Şehir yaşamı değerli birkaç özel alan bırakır; bir evi ve bir çalışma alanını paylaşıyorsanız, gerçekten yalnız kalmak nadirdir. Kapsül benzeri hissi olan bir araba sığınak olabilir. Özellikle zor bir günün ardından ya da hayal kırıklığı yaratan bir toplantıdan sonra o kapıyı kapatarak, araba bir cennet gibi hissedebilir, sonunda nefesinizi verebileceğiniz ve nöbetinizi çok hafifçe düşürebileceğiniz bir alan. Bazen gözyaşlarının akmaya başlaması için gereken tek şey bu küçük serbest bırakmadır. Buna, sürüşün meditatif doğasını ve özellikle radyodaki dokunaklı bir şarkıyı da ekleyin ve rimelim bozulmadan herhangi bir yerde yaptığım için şaşırdım.
Ve ben sadece ben değilim.

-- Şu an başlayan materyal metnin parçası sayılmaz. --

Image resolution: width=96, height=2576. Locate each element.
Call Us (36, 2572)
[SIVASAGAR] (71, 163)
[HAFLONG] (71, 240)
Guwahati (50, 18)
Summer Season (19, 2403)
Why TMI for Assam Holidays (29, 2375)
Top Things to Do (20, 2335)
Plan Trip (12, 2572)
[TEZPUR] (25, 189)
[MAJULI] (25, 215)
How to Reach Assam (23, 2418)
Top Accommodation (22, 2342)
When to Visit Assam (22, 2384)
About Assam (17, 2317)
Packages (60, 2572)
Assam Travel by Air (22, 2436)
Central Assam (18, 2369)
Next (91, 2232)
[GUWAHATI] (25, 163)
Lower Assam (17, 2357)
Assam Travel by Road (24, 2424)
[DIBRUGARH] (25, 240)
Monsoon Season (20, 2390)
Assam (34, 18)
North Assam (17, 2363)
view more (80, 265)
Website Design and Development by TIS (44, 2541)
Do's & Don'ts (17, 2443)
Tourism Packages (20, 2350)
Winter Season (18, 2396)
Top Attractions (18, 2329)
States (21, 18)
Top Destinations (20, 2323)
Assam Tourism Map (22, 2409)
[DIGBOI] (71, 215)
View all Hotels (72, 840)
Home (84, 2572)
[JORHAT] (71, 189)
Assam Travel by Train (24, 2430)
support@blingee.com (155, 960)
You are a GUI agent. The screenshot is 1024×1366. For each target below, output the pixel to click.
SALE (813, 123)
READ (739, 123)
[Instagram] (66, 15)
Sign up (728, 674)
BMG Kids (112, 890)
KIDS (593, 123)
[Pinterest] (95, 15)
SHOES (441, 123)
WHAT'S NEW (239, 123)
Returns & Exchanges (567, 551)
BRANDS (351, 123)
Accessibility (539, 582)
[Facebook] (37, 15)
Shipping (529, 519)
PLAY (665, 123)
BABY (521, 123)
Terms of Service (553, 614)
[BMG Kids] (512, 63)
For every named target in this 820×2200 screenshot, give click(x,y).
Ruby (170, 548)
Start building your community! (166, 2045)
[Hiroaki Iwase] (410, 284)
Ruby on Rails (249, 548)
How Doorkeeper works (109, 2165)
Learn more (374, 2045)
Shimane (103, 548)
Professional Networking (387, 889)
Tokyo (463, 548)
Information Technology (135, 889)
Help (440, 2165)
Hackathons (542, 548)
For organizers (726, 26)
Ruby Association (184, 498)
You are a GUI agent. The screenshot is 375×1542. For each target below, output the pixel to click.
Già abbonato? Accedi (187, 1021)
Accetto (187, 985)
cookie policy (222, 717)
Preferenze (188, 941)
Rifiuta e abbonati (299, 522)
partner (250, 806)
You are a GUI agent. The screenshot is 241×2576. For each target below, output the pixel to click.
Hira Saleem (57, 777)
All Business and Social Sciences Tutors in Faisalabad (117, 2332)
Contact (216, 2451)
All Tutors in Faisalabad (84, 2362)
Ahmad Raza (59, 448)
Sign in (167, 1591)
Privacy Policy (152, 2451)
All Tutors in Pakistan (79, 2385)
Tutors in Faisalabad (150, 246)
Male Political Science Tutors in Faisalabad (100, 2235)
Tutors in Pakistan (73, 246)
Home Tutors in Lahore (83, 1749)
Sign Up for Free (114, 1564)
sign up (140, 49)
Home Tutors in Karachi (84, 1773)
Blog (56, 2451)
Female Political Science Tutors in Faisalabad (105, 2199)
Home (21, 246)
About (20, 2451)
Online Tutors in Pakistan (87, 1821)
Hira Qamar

Kısa bir süre önce bir kesişim noktasında güzel, üzgün bir kadının yanına gittim. Stoacı profilden aşağı akan ve çenesinden damlayan şişman gözyaşları dışında, kırmızı bir ışıkta beklerken yüzündeki ifadeyi sakinleştirebilirdim. Huzurlu, neredeyse mutlu ve o kadar büyüleyici görünüyordu ki uzağa bakamıyordum. Onu izlediğimi fark etmedi ve ışık değiştiğinde yola çıktı.
O gün neden bu kadar tuhaf olduğunu kim bilebilir? Belki kötü haberler aldı, ya da belki de değerli bir yalnızlıktan kalabalık bir ofisten kaotik bir eve gitmek - bir sonraki aşamaya hazırlanmak için biraz stres atmak onun günü. Özel duygusunu çok ham ve açık görmek asla unutamayacağım bir görüntü. Aslında, şimdi düşünmek puslu. Bana bazen, yaşamın baskılarıyla baş etmenin en iyi yolunun, alışkanlığım gibi daha fazla aktiviteye dikkat çekmek değil, aslında hiçbir şey yapmamak olduğunu hatırlatıyor. Ancak o zaman birikmiş duyguları ele almak, güverteleri temizlemek ve iyi bir ağlamayla yenilenmek için zihinsel alan bulabilirim. Ama sadece yapacak bir yer bulabilirsem.